Economia

Cesta básica sobe 3,4% em Macapá e já consome quase metade do salário mínimo

O preço da cesta básica em Macapá voltou a subir em abril de 2026 e chegou a R$ 694,88, segundo levantamento divulgado pelo Departamento Intersindical de Estatística e Estudos Socioeconômicos (DIEESE), em parceria com a Companhia Nacional de Abastecimento (Conab). O aumento foi de 3,40% em relação ao mês de março.

Com o novo reajuste, um trabalhador que recebe salário mínimo precisou trabalhar 94 horas e 19 minutos para conseguir comprar os itens básicos de alimentação na capital amapaense. O custo da cesta comprometeu 46,34% da renda líquida do trabalhador, já descontada a contribuição previdenciária.

No acumulado de 2026, a alta da cesta básica em Macapá já chega a 6,72%. Em comparação com abril do ano passado, o aumento acumulado é de 5,20%.

Entre os produtos que mais pressionaram o orçamento das famílias macapaenses no último mês estão o tomate, que subiu 12,71%, e o feijão carioca, com alta de 9,63%. Também registraram aumento o arroz agulhinha (3,85%), farinha de mandioca (2,53%), carne bovina de primeira (2,06%), banana (1,80%), leite integral (1,63%) e manteiga (0,52%).

Por outro lado, alguns produtos apresentaram queda nos preços, como óleo de soja (-3,63%), açúcar cristal (-2,43%), café em pó (-1,14%) e pão francês (-0,18%).

No acumulado dos últimos 12 meses, os maiores aumentos em Macapá foram registrados no feijão carioca (17,44%), tomate (15,65%) e pão francês (12,34%).
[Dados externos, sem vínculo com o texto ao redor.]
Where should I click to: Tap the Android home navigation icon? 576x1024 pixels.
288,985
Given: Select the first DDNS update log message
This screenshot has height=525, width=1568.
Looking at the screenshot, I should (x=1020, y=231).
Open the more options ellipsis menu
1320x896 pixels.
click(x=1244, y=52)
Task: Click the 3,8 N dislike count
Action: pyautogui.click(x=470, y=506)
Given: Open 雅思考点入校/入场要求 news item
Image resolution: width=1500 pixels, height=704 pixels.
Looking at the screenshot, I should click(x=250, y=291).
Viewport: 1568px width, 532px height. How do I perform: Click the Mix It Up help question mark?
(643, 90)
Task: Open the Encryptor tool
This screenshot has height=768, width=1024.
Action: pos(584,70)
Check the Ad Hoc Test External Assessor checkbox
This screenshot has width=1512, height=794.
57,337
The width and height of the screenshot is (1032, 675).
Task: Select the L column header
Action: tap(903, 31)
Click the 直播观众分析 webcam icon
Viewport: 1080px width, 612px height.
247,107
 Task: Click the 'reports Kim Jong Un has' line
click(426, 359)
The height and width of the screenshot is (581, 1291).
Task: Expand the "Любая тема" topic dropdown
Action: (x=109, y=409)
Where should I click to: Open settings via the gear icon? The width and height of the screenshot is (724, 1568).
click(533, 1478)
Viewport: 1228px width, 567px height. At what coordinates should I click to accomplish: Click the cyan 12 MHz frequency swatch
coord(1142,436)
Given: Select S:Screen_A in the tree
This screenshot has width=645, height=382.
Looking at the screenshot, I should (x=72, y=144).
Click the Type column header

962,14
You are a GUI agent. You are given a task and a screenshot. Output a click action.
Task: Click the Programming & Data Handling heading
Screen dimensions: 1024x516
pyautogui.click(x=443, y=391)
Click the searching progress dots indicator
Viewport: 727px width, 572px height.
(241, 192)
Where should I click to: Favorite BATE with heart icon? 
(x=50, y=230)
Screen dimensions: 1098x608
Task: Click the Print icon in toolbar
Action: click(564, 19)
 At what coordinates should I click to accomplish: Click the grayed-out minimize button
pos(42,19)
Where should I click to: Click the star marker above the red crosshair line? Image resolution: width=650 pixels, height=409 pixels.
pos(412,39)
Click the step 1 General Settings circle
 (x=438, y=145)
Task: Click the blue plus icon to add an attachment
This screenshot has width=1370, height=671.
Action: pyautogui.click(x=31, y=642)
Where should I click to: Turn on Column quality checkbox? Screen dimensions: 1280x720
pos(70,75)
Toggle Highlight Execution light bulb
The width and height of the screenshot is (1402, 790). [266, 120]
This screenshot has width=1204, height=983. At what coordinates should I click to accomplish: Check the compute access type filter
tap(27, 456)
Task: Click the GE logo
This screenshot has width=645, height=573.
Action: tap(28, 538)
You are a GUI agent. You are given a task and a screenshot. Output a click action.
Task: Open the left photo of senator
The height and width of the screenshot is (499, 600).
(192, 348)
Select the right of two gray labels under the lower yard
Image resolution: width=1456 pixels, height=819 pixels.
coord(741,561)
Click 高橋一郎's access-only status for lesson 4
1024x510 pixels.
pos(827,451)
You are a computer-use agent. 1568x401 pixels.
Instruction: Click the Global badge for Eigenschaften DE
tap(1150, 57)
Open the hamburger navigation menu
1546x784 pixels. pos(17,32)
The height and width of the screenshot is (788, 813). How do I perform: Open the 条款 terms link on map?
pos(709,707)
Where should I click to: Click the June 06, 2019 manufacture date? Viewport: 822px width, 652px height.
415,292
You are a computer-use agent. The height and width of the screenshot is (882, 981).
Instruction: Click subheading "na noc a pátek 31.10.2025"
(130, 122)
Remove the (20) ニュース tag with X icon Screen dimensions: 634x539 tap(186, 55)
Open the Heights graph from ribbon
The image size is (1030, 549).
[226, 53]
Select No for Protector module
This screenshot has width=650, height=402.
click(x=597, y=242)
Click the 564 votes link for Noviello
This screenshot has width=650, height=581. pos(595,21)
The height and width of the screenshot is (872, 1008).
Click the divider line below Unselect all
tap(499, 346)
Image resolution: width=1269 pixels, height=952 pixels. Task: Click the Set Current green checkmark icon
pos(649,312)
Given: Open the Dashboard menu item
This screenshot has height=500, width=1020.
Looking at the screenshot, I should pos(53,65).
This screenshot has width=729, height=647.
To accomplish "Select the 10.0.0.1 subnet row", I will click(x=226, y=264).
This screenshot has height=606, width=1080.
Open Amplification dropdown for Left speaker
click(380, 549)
O levantamento nacional apontou que todas as 27 capitais brasileiras pesquisadas registraram aumento no custo da cesta básica em abril. Entre as capitais do Norte, Macapá teve uma cesta mais cara que Rio Branco e Porto Velho, mas mais barata que Belém, Boa Vista e Manaus.

Segundo o DIEESE, considerando a cesta mais cara do país, registrada em São Paulo, o salário mínimo necessário para sustentar uma família de quatro pessoas deveria ser de R$ 7.612,49, cerca de 4,7 vezes o salário mínimo atual de R$ 1.621.